The study, reported in Cancer, included 67 individuals – eight with UTUC and 59 with UCB – who received infigratinib 125 mg/day for 21 days of each 28-day cycle, with dose reductions to 100 mg/day and 75 mg/day permitted.
Among the UTUC patients, one achieved a complete response and three had partial responses, translating to an overall response rate (ORR) of 50%, with a disease control rate (DCR) of 100% as the best response of the remaining four patients was stable disease.
By contrast, the ORR and DCR among UCB patients were 22% and 59%, respectively, with 13 partial responses contributing to the ORR, and 22 patients with a best response of stable disease.
Pal et al note that these responses are some of “the most robust signals of activity in UTUC presented to date.”
They add that median overall survival and progression free survival were also better in the UTUC cohort than the UCB cohort, at 21.82 versus 7.00 months and 8.54 versus 3.65 months, respectively, and the toxicity was comparable.

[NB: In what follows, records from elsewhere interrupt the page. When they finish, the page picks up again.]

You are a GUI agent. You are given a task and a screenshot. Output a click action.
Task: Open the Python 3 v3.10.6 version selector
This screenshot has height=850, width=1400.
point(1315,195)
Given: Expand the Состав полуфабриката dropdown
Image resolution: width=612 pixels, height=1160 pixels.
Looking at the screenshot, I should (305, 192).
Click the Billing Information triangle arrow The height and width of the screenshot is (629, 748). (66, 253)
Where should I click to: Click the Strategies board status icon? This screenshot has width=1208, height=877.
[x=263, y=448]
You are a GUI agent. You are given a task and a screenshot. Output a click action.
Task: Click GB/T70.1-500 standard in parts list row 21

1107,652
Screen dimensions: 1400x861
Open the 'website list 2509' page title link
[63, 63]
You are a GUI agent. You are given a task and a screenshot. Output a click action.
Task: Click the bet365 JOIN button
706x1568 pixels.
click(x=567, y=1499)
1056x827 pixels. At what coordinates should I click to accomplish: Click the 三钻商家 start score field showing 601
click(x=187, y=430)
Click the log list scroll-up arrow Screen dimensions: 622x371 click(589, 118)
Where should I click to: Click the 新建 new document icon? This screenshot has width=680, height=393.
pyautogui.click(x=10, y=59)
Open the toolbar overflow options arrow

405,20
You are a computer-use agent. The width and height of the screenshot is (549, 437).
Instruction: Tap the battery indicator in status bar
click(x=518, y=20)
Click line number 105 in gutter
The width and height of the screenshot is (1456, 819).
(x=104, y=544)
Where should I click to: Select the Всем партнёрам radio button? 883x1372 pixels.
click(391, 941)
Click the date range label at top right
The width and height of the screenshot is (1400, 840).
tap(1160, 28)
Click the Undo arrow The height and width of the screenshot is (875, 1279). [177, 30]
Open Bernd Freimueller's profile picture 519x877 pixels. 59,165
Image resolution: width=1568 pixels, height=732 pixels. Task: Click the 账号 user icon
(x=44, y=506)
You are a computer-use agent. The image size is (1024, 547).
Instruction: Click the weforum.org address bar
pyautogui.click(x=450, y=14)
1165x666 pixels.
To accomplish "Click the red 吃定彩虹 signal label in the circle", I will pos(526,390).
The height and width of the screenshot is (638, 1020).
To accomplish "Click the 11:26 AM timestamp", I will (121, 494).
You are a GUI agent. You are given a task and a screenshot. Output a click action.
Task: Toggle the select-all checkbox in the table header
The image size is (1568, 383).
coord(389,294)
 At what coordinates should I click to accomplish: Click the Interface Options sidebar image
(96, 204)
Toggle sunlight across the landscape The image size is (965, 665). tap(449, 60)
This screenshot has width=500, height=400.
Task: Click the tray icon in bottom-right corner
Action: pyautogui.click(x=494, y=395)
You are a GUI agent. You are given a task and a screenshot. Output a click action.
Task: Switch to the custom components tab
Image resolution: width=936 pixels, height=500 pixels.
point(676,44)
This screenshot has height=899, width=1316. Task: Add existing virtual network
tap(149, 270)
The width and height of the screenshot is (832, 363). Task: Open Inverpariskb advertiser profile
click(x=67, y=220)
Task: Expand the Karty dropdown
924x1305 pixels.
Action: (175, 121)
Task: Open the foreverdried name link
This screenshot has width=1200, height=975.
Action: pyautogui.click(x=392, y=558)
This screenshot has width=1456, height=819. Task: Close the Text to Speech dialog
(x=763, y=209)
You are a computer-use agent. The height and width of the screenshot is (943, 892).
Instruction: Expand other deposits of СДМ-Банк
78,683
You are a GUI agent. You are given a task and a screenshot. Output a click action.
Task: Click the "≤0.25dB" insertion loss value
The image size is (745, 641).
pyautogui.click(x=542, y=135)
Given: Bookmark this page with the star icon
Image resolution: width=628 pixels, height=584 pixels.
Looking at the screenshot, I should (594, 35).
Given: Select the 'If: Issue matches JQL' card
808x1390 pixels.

Analysis of tumor tissue and cell-free DNA genomic profiles revealed “notable differences” in FGFR3 alterations between patients with UTUC versus UCB, “underscoring the distinct biology of these diseases,” according to the researchers.
Indeed, tumor tissue analysis revealed that FGFR3 R248C mutations were more common in UTUC than UCB tumors (50 vs 12%), as were FGFR3–TACC3 fusions (13 vs 7%), but FGFR3 S249C mutations were less common (38 vs 59%) with concordant results in nearly 80% of the patients for whom cell-free DNA was available for analysis.
In both analyses, UTUC tumors had a less complex and less heterogeneous genomic profile compared with UCB tumors, “which may lead to a greater likelihood that FGFR3 is the primary alteration driving the cancer in UTUC and therefore a greater likelihood of response to infigratinib,” say the study authors.
The authors of an accompanying comment agree, noting that “[t]his suggests that targeted inhibition of FGFR3 may be most beneficial against UTUC and that the high response rate of infigratinib, in particular, may be due to its high specificity for FGFR3.”
Chelsea Osterman and Matthew Milowsky, from the University of North Carolina in Chapel Hill, USA, also postulate: “Alternatively, it may be that the specific FGFR alteration is important and that the increased frequency of R248C mutations among patients with UTUC may have contributed to the higher response rate.”
Pal and team note “the caveat of the small sample size” but conclude that “[t]he results of the current study regarding infigratinib in patients with UTUC offer support to a planned phase 3, adjuvant study performed predominantly in this population.”